Stored data:
=====

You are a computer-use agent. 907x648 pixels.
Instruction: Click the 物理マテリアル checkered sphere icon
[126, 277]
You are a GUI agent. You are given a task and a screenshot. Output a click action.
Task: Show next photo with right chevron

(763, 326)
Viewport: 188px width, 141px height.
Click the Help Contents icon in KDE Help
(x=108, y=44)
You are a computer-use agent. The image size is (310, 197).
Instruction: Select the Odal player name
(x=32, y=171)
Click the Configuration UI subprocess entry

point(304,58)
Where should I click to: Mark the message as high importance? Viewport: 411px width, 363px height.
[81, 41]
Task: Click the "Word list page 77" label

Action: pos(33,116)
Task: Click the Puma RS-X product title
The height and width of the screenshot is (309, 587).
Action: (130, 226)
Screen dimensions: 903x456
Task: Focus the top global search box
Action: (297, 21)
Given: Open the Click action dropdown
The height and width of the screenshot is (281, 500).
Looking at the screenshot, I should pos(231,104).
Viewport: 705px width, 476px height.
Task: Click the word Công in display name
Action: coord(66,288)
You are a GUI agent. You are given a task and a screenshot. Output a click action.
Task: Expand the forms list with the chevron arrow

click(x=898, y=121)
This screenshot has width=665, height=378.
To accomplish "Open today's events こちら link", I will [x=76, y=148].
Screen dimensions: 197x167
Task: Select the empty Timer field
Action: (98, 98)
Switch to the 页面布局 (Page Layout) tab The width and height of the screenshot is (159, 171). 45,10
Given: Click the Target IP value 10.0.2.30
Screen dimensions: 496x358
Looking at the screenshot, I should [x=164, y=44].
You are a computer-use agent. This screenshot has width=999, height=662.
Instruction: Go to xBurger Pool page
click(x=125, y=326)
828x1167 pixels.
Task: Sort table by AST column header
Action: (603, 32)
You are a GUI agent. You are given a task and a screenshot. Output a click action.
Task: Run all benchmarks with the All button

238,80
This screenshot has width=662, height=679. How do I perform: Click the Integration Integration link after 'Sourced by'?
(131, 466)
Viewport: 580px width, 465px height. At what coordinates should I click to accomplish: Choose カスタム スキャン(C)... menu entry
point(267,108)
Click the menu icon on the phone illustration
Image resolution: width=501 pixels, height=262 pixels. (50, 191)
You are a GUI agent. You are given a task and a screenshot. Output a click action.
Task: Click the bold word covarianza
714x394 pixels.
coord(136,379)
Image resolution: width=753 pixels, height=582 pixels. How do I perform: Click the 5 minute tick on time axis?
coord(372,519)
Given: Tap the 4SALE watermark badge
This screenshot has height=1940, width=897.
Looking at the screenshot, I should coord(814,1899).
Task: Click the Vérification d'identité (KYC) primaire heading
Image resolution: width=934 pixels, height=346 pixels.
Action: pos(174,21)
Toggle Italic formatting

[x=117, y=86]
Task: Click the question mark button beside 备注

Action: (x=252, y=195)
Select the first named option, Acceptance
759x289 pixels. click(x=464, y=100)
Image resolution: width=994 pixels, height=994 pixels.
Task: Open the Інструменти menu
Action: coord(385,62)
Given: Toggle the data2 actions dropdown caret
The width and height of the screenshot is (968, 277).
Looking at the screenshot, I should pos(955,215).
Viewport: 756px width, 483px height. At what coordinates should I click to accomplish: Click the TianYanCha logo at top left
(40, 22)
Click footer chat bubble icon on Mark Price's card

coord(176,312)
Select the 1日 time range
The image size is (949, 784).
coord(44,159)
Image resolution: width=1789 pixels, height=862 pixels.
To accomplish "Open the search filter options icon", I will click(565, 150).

=====

**Task statement**
Every line from the one that contains "Viewport: 756px width, 483px" down to and including the last line of the records above must be set down exactly, with nothing else.

**Solution to this exercise**
Viewport: 756px width, 483px height. At what coordinates should I click to accomplish: Click the TianYanCha logo at top left
(40, 22)
Click footer chat bubble icon on Mark Price's card

coord(176,312)
Select the 1日 time range
The image size is (949, 784).
coord(44,159)
Image resolution: width=1789 pixels, height=862 pixels.
To accomplish "Open the search filter options icon", I will click(565, 150).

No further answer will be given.